Nous avons récemment parcouru les 1.200 km reliant la Belgique à l’Espagne dans un Mercedes GLB électrique 800 V dont la puissance de charge maximale est de 320 kW. De quoi lui permettre de passer de 10 à 80 % en seulement 22 minutes. Ce même trajet, nous l’avons également effectué avec un Tesla Model Y Propulsion 400 V disposant d’une puissance de charge maximale de 170 kW. Malheureusement, la marque américaine ne communique pas précisément le nombre de minutes nécessaire à son SUV pour se défaire du 10 à 80 %. Certains de nos confrères ont tout de même évalué qu’un temps compris entre 25 et 30 minutes lui était nécessaire. Certes, seules quelques minutes les séparent, mais le GLB dispose d’une batterie dont la capacité est 25 kWh plus importante ! Il peut donc aller plus loin avec une seule charge et requiert moins d’arrêts pour arriver à destination. Et ça se vérifie en pratique !



Trois charges plus longues contre cinq arrêts (un peu) plus courts
Inutile de vous détailler chaque arrêt de nos différents périples, mais pour parcourir pratiquement 1.200 km, le Mercedes GLB électrique n’a eu besoin que de trois charges. Des arrêts qui ont respectivement duré 28 minutes, 37 minutes et 34 minutes. Avec un départ à 7 h 40 et une arrivée à 19 h 56, nous avons passé 12 h 16 sur la route, dont 1 h 39 à charger sur des bornes délivrant au moins 300 kW. Pour réaliser presque identiquement le même trajet de 1.200 km, le Tesla Model Y a eu besoin de cinq charges à cause de sa plus petite batterie. Des charges qui ont chacune duré presque aussi longtemps en raison de son architecture 400 V ! Il nous a en effet fallu nous arrêter 24 minutes, puis 22 minutes, ensuite deux fois 31 minutes et finalement 15 minutes. Résultat : avec un départ à 8 h 05 et une arrivée à 21 h 34, 13 h 29 ont été nécessaires pour rejoindre notre destination, dont 2 h 03 passées à charger, mais cette fois sur des bornes délivrant un minimum de 150 kW.
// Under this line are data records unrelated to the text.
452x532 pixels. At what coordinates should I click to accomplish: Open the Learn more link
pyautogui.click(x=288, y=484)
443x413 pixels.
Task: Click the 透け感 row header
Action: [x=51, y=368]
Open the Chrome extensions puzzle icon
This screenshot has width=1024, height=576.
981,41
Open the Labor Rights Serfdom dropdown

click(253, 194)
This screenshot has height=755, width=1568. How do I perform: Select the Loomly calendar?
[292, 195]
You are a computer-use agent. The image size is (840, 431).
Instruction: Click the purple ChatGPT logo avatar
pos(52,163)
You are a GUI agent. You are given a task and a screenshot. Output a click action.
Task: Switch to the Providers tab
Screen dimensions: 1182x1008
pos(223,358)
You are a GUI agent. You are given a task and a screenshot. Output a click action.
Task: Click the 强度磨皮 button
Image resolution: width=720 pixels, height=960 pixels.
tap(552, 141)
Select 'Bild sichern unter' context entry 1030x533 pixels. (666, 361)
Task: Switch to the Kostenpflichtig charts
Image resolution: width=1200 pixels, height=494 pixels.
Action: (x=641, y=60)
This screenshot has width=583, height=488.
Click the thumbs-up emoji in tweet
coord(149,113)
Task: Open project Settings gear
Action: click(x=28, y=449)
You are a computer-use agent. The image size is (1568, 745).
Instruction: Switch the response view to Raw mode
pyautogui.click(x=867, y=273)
Une expérience et des conclusions intéressantes même si elles n’ont rien de scientifique
Cette comparaison n’a rien de scientifique : les deux véhicules diffèrent et, bien qu’ils aient parcouru presque le même trajet, ils ne l’ont pas fait le même jour, dans des conditions parfaitement identiques. À en juger par les 49 minutes de roulage supplémentaires passées au volant du SUV électrique américain, la circulation était visiblement légèrement plus dense lors de notre voyage avec ce dernier. Mais cette expérience permet tout de même de se faire une idée de la différence réelle entre une architecture 400 et 800 V lors d’un long trajet. Par des températures estivales et sans attente à des bornes adaptées aux deux plateformes, disposer de 800 V est effectivement un (petit) avantage lorsqu’on parcourt de longues distances. Sachez tout de même que la dernière fois que nous avons réalisé ce même trajet avec un véhicule thermique, électrifié certes, mais diesel, nous avons marqué trois arrêts et avons eu besoin d’un total de 13 h 06. Voyager en voiture électrique ou thermique n’est donc plus si différent que ça.